STORIES
FROM THE GARDEN
BRENDAN-KEEFE
AU Vocal Recital
The Living
Room @ The Arts House
Friday (17 August 2012 )
This review was published in The Straits Times on 20 August 2012 with the title "A master of nuances in four languages".
It is refreshing to encounter a tenor who does not aspire to be the
next Pavarotti or Domingo. Young tenor Brendan-Keefe Au, in his debut vocal
recital (with pianist Hye-Seon Choi accompanying), is closer in spirit to Peter
Pears or Ian Bostridge, to name two British tenors renowned for their sensitivity
and refinement rather than “can belto” abilities.

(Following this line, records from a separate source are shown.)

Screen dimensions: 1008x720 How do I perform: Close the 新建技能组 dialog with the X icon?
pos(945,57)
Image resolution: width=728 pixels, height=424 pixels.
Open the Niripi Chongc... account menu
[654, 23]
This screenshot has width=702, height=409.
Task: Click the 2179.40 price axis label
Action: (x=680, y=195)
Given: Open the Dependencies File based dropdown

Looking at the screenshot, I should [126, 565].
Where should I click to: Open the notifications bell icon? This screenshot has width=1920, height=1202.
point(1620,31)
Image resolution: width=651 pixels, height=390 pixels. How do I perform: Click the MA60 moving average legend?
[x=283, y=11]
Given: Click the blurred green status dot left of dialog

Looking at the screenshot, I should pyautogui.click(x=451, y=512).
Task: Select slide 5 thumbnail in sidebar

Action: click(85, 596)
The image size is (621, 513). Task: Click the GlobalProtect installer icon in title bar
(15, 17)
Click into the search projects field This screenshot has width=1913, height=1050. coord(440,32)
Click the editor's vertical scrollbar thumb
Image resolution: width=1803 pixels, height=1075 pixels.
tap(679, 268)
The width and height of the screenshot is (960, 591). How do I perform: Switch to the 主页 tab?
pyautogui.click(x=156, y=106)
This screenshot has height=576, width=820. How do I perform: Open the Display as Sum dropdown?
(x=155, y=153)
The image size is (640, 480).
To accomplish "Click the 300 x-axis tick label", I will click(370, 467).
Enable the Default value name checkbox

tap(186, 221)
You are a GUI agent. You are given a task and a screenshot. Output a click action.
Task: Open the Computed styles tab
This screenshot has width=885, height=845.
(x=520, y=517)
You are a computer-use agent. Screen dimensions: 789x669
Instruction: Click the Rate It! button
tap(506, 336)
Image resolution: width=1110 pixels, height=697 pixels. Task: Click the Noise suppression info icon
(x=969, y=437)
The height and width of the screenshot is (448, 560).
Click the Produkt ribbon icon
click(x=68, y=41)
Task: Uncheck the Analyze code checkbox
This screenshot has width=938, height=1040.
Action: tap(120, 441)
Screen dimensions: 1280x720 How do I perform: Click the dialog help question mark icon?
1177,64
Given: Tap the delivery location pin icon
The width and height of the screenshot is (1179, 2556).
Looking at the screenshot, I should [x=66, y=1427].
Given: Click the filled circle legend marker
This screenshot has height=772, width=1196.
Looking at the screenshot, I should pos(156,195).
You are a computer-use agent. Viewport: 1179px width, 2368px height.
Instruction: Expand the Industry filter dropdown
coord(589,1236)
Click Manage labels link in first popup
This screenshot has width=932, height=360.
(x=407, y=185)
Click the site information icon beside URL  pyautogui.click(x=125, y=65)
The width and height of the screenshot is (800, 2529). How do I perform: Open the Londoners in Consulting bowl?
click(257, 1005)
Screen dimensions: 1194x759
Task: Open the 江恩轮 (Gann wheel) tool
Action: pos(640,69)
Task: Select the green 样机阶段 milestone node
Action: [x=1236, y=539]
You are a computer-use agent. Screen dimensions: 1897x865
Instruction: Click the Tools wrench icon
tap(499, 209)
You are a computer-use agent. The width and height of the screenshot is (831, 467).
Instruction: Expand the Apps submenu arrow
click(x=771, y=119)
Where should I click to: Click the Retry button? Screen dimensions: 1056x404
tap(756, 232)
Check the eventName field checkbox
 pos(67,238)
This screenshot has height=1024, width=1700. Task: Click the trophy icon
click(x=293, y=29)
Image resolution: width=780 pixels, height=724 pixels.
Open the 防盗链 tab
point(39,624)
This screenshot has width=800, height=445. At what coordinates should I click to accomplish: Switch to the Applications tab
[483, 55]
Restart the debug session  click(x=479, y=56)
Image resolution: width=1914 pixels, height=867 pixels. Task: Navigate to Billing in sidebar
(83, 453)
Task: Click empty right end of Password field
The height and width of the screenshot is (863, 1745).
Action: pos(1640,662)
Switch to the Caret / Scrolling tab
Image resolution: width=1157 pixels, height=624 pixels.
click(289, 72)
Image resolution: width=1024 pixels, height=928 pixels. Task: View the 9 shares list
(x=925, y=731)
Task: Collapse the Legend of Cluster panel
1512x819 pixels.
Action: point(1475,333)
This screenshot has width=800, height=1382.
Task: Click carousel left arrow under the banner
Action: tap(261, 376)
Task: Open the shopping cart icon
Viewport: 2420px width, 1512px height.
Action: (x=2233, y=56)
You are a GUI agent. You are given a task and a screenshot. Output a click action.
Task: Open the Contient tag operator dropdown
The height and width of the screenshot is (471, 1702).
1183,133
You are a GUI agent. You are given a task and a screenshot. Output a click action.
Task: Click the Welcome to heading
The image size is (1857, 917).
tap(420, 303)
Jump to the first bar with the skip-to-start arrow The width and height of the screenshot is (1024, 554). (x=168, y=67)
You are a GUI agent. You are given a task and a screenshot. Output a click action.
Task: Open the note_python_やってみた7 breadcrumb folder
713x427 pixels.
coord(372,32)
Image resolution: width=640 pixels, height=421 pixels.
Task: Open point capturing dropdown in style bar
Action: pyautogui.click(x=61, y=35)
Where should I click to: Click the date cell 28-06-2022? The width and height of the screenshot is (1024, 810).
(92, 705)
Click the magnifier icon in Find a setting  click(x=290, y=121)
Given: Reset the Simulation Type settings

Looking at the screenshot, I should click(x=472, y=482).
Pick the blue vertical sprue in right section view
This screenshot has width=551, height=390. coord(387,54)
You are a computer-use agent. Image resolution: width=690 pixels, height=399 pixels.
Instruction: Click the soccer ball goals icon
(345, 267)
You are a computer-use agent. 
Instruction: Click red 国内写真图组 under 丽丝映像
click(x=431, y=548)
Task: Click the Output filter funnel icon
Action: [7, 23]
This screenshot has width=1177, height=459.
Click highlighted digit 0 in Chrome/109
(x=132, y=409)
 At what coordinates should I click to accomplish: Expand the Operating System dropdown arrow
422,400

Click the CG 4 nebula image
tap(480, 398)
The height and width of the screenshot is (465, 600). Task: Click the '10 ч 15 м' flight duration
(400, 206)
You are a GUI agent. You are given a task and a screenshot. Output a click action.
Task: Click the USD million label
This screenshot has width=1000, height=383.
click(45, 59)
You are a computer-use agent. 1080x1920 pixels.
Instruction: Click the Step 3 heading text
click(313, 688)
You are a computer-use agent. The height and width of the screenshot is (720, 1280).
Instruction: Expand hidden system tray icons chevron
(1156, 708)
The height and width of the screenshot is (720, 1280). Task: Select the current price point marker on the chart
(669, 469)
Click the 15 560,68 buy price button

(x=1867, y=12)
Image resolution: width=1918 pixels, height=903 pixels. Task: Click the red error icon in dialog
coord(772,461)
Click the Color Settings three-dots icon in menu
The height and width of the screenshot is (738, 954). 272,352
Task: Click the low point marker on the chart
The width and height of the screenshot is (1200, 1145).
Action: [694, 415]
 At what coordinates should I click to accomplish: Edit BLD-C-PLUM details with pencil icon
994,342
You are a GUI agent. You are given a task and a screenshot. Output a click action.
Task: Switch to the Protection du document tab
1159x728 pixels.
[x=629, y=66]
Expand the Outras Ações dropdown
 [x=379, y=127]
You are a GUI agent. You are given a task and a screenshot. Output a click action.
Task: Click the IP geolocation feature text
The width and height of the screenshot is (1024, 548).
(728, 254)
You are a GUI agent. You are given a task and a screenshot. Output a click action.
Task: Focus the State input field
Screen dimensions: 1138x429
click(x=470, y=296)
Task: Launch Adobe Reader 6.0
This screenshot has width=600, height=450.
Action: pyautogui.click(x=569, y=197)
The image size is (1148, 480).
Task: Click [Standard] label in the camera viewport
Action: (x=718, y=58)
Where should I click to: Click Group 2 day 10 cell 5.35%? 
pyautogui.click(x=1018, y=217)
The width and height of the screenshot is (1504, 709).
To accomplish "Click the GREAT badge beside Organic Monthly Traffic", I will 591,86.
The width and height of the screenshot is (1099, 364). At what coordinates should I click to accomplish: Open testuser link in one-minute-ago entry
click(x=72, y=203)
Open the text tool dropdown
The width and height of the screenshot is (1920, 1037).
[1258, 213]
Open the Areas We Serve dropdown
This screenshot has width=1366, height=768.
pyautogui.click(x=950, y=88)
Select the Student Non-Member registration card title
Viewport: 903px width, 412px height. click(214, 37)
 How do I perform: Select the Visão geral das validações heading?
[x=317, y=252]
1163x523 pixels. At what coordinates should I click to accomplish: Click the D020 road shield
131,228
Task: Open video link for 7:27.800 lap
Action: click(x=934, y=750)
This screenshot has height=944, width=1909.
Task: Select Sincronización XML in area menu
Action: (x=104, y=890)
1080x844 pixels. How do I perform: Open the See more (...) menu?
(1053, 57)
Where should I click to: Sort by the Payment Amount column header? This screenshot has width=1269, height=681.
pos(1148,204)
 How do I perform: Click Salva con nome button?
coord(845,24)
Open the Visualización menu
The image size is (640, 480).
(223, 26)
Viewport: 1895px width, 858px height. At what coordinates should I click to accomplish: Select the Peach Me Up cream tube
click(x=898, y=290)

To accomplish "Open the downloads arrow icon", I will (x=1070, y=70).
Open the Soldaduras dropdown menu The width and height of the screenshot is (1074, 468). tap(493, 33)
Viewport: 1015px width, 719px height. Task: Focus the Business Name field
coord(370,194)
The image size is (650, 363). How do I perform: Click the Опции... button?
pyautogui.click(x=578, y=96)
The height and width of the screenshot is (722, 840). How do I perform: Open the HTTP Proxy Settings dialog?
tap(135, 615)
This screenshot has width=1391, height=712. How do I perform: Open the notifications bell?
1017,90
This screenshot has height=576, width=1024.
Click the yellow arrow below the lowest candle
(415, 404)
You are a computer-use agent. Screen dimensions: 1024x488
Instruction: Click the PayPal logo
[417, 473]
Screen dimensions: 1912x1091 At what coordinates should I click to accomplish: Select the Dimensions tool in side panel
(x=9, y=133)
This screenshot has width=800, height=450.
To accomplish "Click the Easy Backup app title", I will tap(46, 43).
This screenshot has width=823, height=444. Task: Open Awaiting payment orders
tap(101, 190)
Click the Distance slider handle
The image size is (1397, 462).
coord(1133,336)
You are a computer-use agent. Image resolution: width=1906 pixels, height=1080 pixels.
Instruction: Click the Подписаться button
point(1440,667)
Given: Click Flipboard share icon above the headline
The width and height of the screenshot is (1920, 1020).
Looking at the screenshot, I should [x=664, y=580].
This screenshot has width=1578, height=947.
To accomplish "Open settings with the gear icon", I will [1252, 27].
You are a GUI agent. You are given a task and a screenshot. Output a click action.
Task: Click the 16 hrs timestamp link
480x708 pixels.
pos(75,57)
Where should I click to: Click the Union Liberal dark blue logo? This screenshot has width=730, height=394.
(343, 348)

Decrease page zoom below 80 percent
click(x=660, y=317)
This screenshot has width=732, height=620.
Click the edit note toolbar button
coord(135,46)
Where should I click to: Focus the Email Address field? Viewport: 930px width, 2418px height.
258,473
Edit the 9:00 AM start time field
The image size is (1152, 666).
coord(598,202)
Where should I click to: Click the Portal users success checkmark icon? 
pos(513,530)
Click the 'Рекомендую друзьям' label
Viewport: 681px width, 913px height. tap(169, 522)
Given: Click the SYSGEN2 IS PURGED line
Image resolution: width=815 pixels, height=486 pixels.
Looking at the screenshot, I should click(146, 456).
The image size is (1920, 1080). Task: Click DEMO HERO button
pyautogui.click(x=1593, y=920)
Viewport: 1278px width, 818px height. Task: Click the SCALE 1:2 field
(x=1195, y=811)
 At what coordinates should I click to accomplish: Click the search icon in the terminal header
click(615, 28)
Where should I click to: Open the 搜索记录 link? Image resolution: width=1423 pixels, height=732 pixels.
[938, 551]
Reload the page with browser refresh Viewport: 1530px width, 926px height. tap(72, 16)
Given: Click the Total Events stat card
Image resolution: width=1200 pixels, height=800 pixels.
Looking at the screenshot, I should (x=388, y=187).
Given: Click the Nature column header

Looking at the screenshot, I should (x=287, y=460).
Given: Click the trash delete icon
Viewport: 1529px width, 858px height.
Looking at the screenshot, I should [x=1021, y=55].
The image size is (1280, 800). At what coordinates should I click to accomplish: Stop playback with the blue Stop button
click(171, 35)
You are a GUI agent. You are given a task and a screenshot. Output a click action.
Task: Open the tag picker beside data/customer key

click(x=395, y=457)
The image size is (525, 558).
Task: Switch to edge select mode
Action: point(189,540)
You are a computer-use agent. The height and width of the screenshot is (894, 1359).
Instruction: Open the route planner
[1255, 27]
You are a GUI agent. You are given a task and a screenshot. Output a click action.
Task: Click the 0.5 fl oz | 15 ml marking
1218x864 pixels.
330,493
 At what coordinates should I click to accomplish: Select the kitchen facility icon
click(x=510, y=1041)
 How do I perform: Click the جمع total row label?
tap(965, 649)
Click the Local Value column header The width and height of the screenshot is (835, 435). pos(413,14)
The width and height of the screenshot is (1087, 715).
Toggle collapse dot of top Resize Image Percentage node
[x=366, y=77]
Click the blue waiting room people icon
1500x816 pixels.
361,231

Au is of slight and slender built, but carries
himself with an air of confidence. Add a boyish smile and gentle personality,
the likeability factor comes across winningly. In a well-conceived programme of
18 songs inspired by the garden, nature and love, he impressed with a mastery
of nuances and shades in four languages.
Opening with Italian, there was lightness and
crispness of articulation in Scarlatti’s Le
Violette, Sarti’s Lungi del caro bene
(Far from my Beloved) and Bellini’s Vanne, O rosa fortunata (Go, Fortunate Rose). His expression of
sorrow and longing were made all the more believable, and he was just warming
up.
German accounted for eight of the songs,
beginning with two light-hearted Lieder
by Schubert. The familiar Heidenröslein
(Little Red Rose) rang with a playful
sprightliness, while Die Taubenpost (Pigeon Post) from the cycle Schwanengesang (Swan Song) warmed up the heart in the anticipation of good news
from one’s beloved. In Mozart’s Das
Veilchen (Little Violet), Au’s
sense of theatricality and vivid story-telling came through well.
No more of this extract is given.